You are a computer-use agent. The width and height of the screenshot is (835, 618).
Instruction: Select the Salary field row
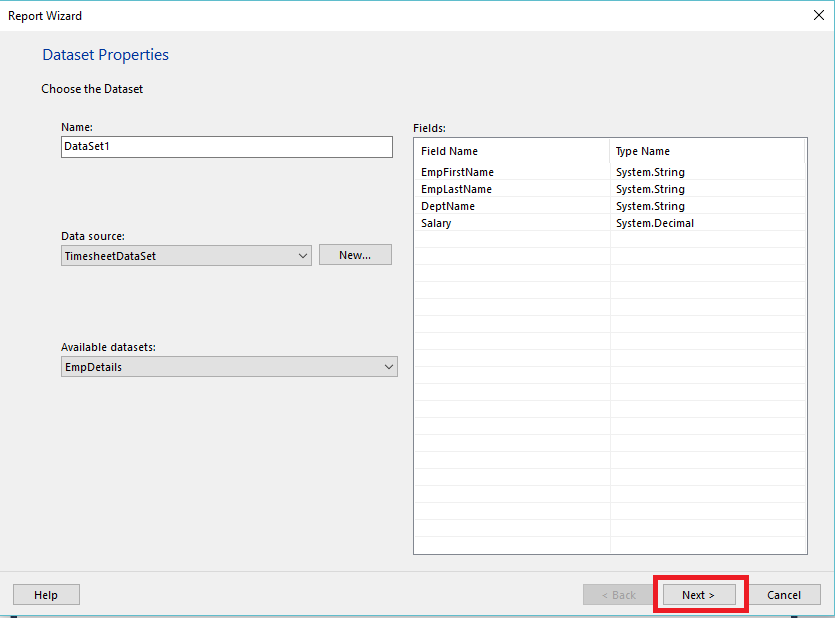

= = = =

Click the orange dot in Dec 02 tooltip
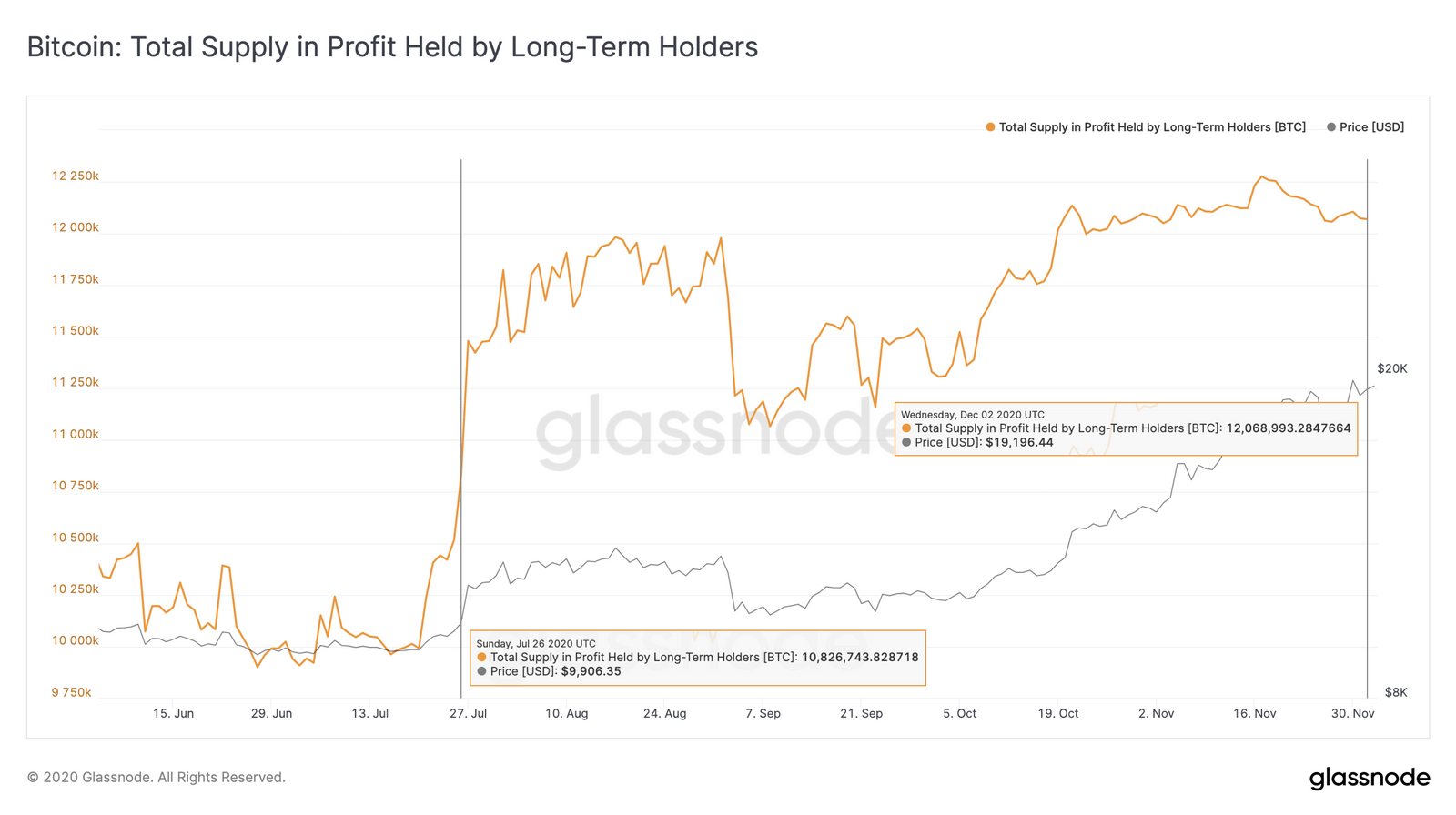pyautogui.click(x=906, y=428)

= = = =

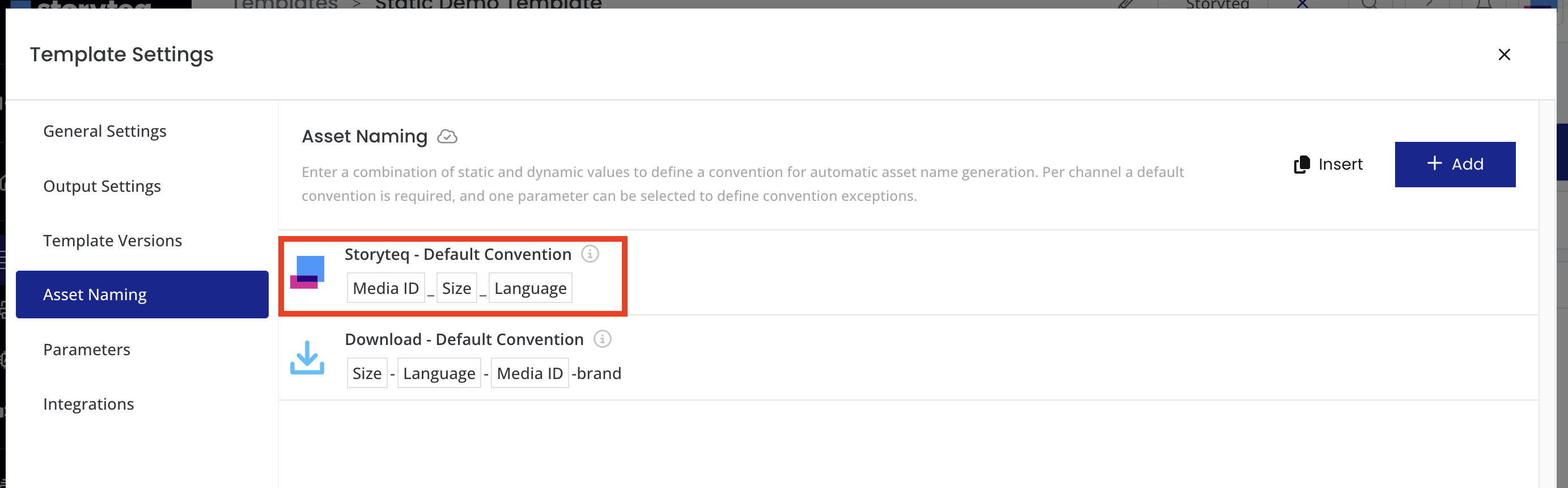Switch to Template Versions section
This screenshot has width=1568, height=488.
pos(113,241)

= = = =

- **PROBLEM STATEMENT**:
Could you reproduce, exactly, every line above from the line with "You are a computer-use" to the line with "Instruction: Select the Salary field row", and no other line? Both ends count.

- **EXPECTED ANSWER**:
You are a computer-use agent. The width and height of the screenshot is (835, 618).
Instruction: Select the Salary field row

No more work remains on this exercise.